* EXERCISE GOAL
Output these lines again with no changes, leaving out the pictures.

(Records about locating elements on the screen)
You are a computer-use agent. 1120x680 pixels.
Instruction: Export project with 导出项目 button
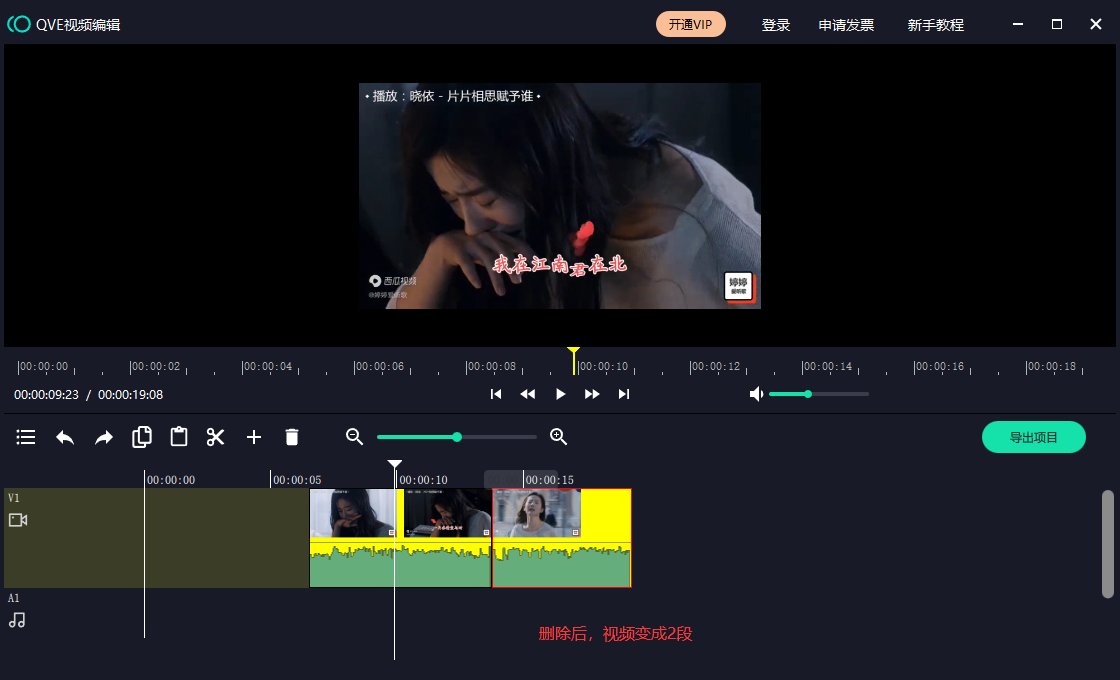click(1033, 437)
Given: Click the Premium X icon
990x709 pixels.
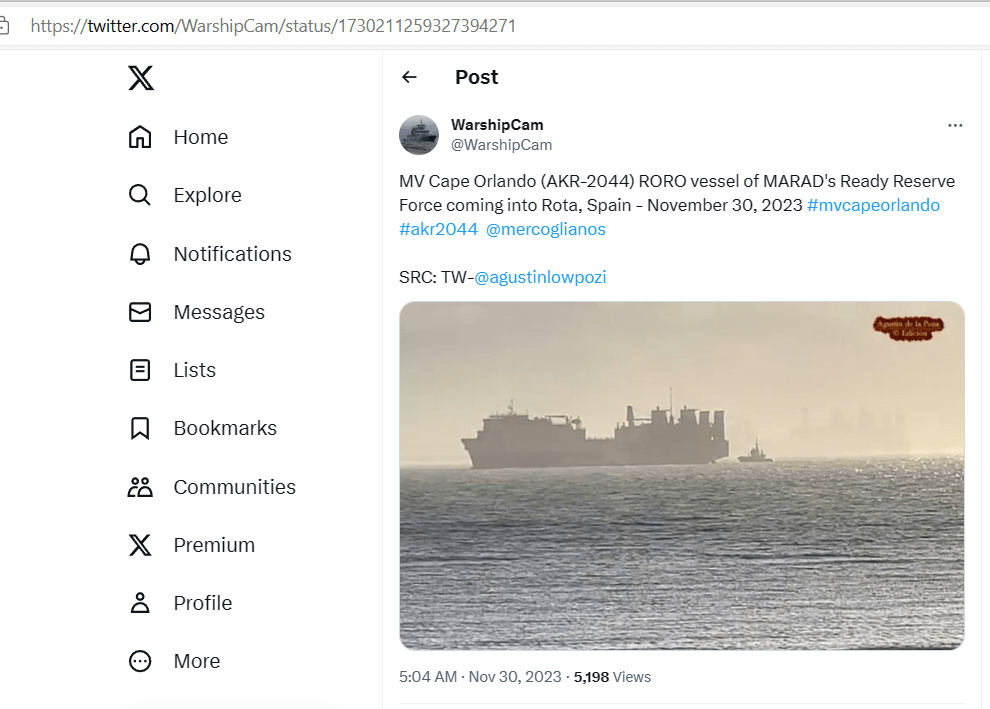Looking at the screenshot, I should [x=140, y=545].
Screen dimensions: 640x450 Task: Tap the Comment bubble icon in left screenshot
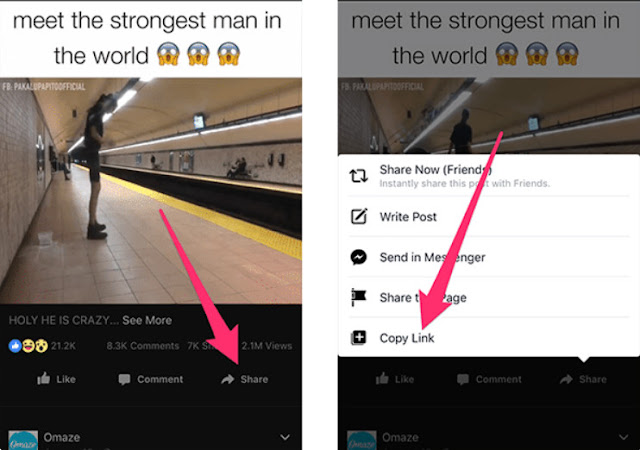124,379
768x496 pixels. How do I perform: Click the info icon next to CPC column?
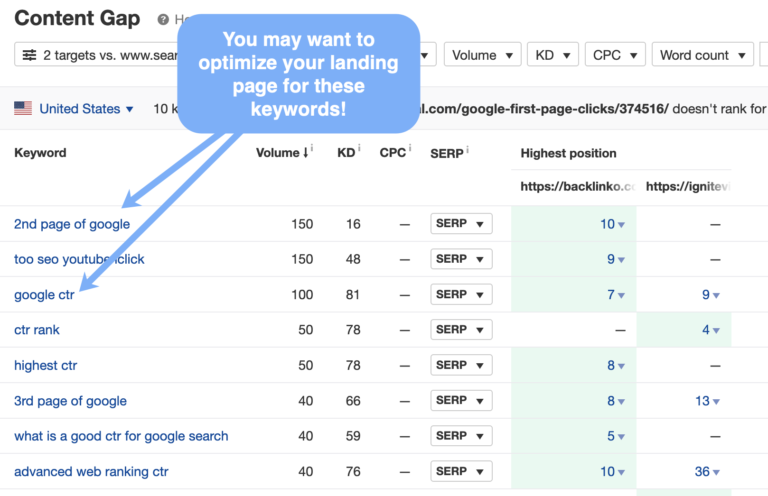[411, 151]
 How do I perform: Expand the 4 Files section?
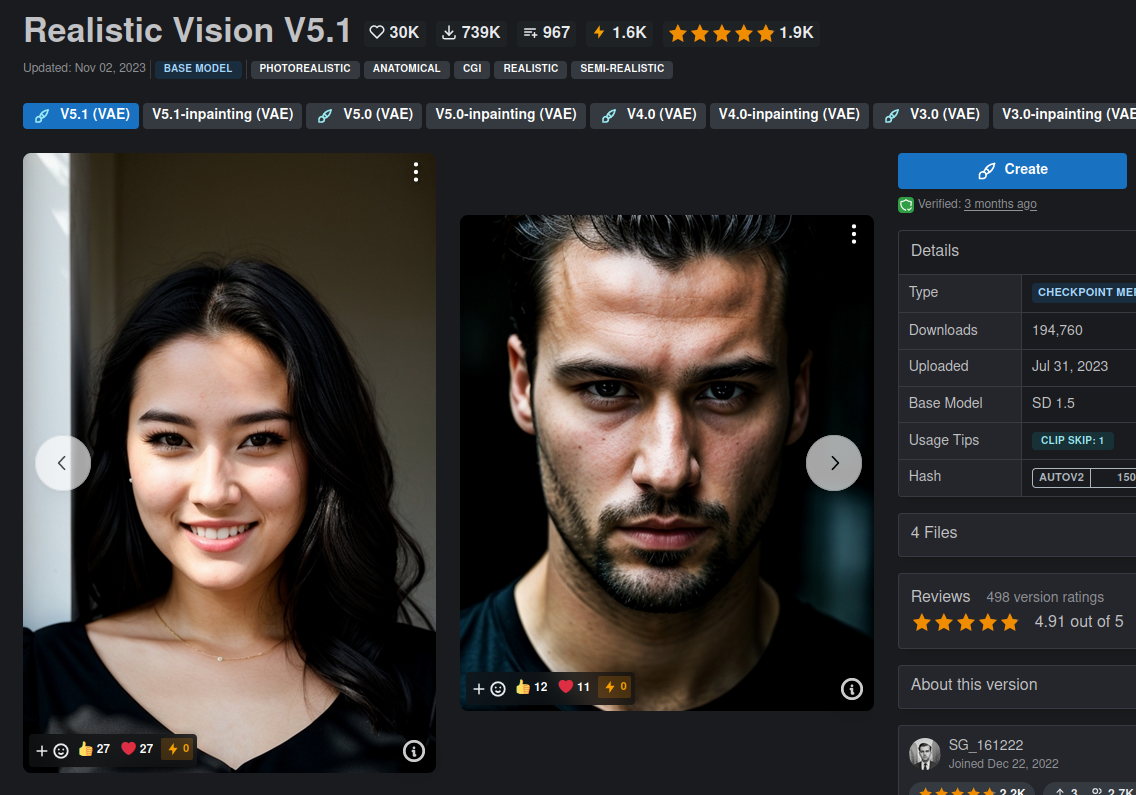coord(1016,533)
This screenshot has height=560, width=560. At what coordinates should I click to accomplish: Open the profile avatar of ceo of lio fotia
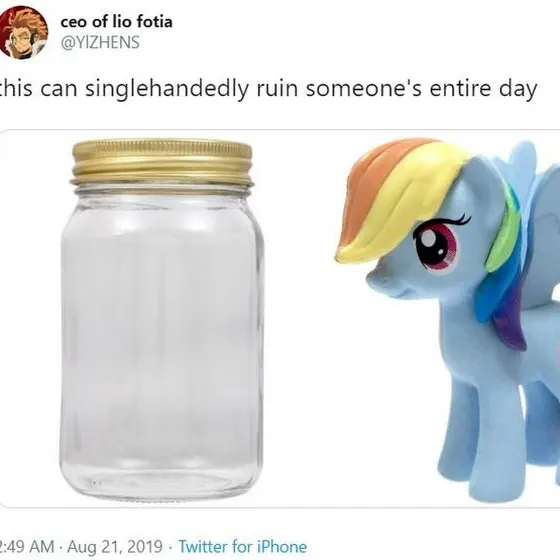(23, 32)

* TASK OUTPUT
You are a computer-use agent. 1120x680 pixels.
Instruction: Export project with 导出项目 button
click(1033, 437)
Given: Click the Premium X icon
990x709 pixels.
Looking at the screenshot, I should [x=140, y=545].
Screen dimensions: 640x450 Task: Tap the Comment bubble icon in left screenshot
124,379
768x496 pixels. How do I perform: Click the info icon next to CPC column?
[411, 151]
 How do I perform: Expand the 4 Files section?
coord(1016,533)
This screenshot has height=560, width=560. At what coordinates should I click to accomplish: Open the profile avatar of ceo of lio fotia
(23, 32)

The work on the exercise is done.